Был праздник, и хозяин избы сбирался в церковь. В ожидании благовеста, староста, в новой синего сукна поддёвке, ходил по двору и заглядывал от нечего делать то в тот, то в другой угол своего двора.
— Ах, здравствуйте, — приветствовал его с своим обычным растерянным видом Кирилл Архипович, появляясь в калитке, — а я ведь к вам.
Матвей Фёдорович видел и сам, что приказчик приехал к нему, и в это мгновение его занимал лишь вопрос: насчёт чего мог бы приехать этот приказчик?
— Заходите, — флегматично пригласил староста.
— А я ведь на лошади.
— Ну, так что? Во двор заезжайте, а то так привязать можно.
— Так привязать, что ль? не уйдёт, чать.
— Куда ей уйти? не рысак.
— Какой рысак!
Кирилл Архипович вернулся к лошади, а за ним вышел на улицу и хозяин. Пока приказчик привязывал лошадь, хозяин неопределённо глядел на его немудрую плетушку, немудрую запряжку, немудрую лошадь.
Кончив, Кирилл Архипович облегчённо произнёс:
— Ах, ну здравствуйте ещё раз…
— Здравствуйте и вы. В избу, что ль, пойдёте?
— В избу, Матвей Фёдорович.
В избе Кирилл Архипович поздоровался с хозяйкой и, присев на лавку, стал беспомощно вытирать пот с своего высокого лба.
— Выйди-ка на часок, — бросил мимоходом хозяин жене, и, когда та вышла, Матвей Фёдорович плотно притворил дверь, подсел к приказчику и прямо подошёл к делу:
— Вы насчёт чего же это?
— Да вот посоветоваться заехал, Матвей Фёдорович… Такое дело, такое дело, что и не придумаю.
И Кирилл Архипович рассказал в чём дело.
— Гм! — пропустил в нос староста.
— Я вот что надумал… Уж Бог с ней с ценой… 12 рублей на базаре просят, ну и мы от людей никуда не денемся. Нынче вот праздник, народ пока свой хлеб не зажал… чать, не зажал.
— Нет, не зажал.
— Чтоб нынче миром бы к нам? Половину денег на руки, а половину до продажи.

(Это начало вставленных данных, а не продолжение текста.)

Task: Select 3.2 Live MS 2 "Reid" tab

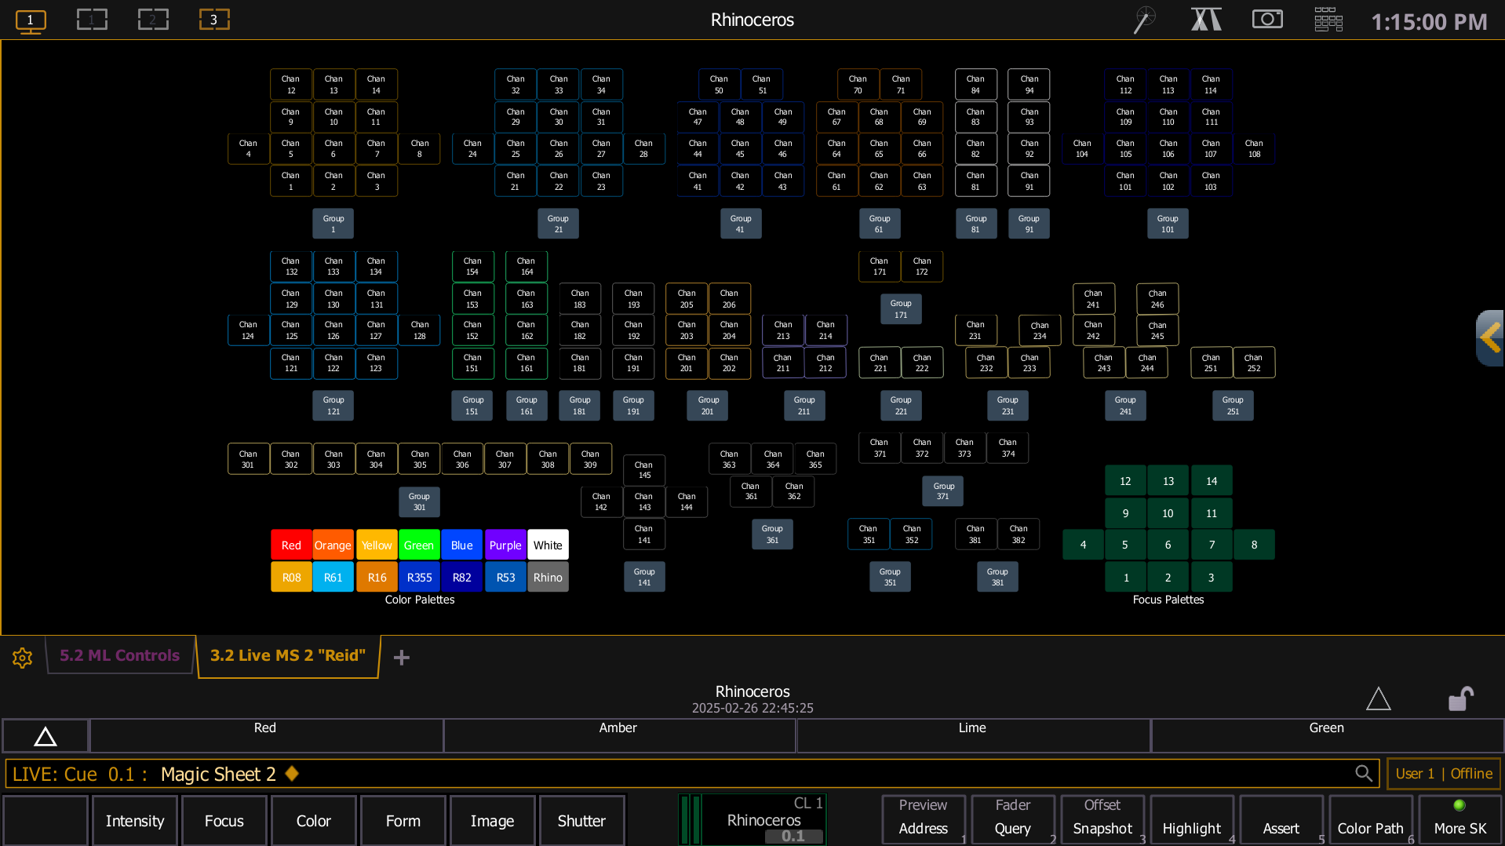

— Не сообразишь ведь всех, — нехотя и лениво ответил староста.
— О?
— Мир.
— Да, вот мир разве…
Кирилл Архипович вздохнул и замолчал. Молчал и староста.
— А то нельзя ли как-нибудь, Матвей Фёдорович?
— Да ведь я-то что тут? Главное дело, больно вы уж с вашей барыней работой облагаете: обижаются ведь которые…
— Так ведь, Матвей Фёдорович, против людей и спокой у нас…
— Это так, за это спасибо, а вот лишечки-то: всё будто так…
— По настоящему и сеять-то бы нынешним временем не след, — вильнул Кирилл Архипович.
— Да где уж вам сеять? Тут своя крестьянская работа отбивается…
— Этак, Матвей Фёдорович… Да нет, видно, бросить же надо.
— Ну, там картошку для домашности, а то что ж выкручивать…
— Да я уж и сам не рад, — сокрушённо вздохнул Кирилл Архипович, — главная сила толков нет…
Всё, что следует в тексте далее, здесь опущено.